* Problem to work on *
Take from the entries below the stretch from the line with "Viewport: 750px width, 494px" through the line with "Image resolution: width=640", and return it exactly, leaving the pictures out.

======== The records ========

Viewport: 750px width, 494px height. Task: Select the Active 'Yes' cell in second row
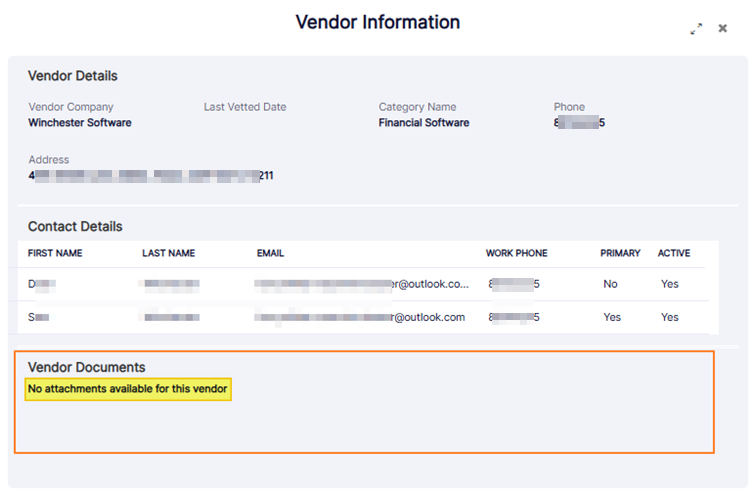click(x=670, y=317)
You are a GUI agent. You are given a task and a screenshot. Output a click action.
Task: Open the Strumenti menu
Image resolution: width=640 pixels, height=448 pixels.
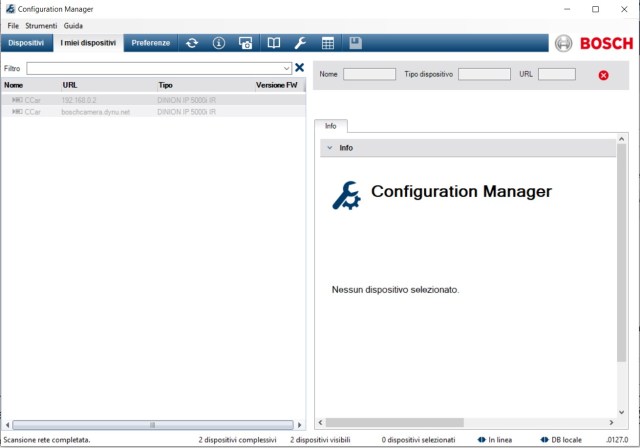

========
======== The records ========

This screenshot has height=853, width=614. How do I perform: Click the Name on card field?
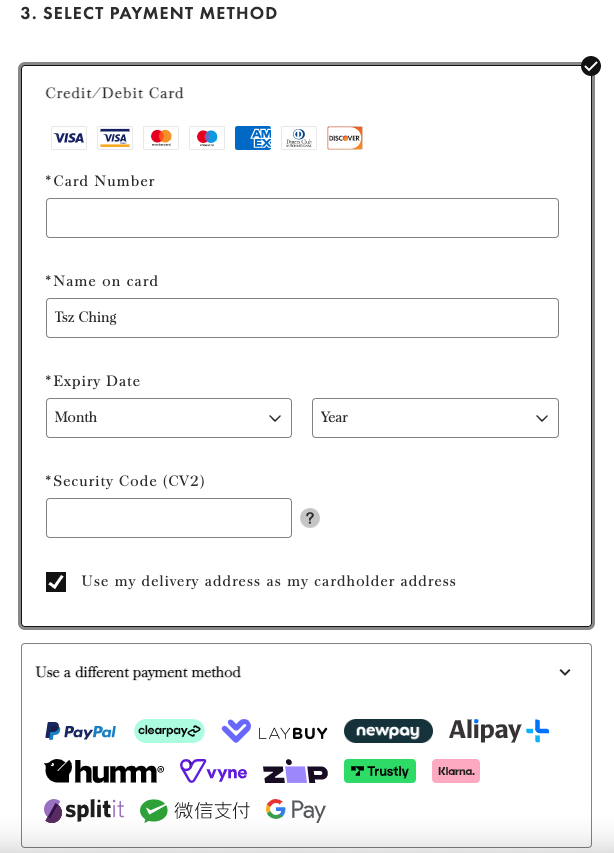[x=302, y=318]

========
======== The records ========

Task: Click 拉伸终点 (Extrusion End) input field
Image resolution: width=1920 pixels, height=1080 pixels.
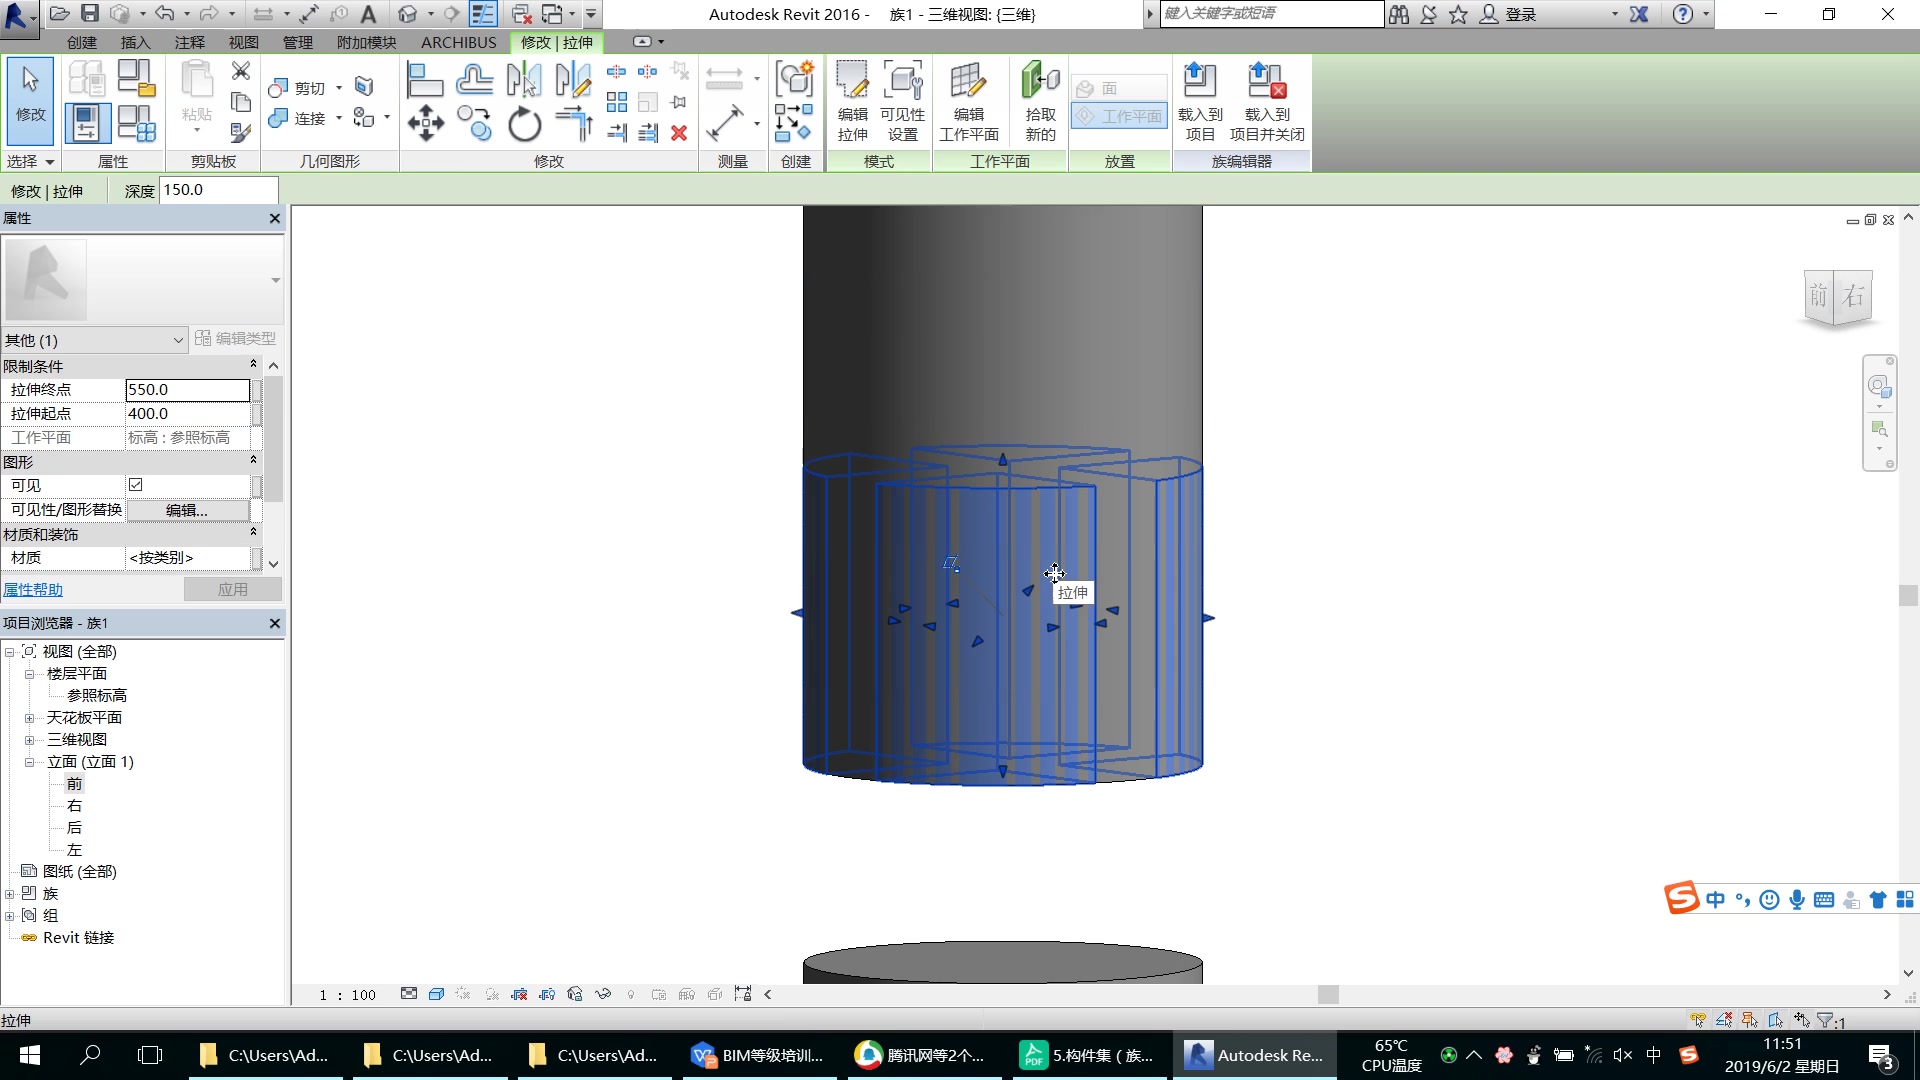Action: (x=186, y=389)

========

* Solution *
Viewport: 750px width, 494px height. Task: Select the Active 'Yes' cell in second row
click(x=670, y=317)
You are a GUI agent. You are given a task and a screenshot. Output a click action.
Task: Open the Strumenti menu
Image resolution: width=640 pixels, height=448 pixels.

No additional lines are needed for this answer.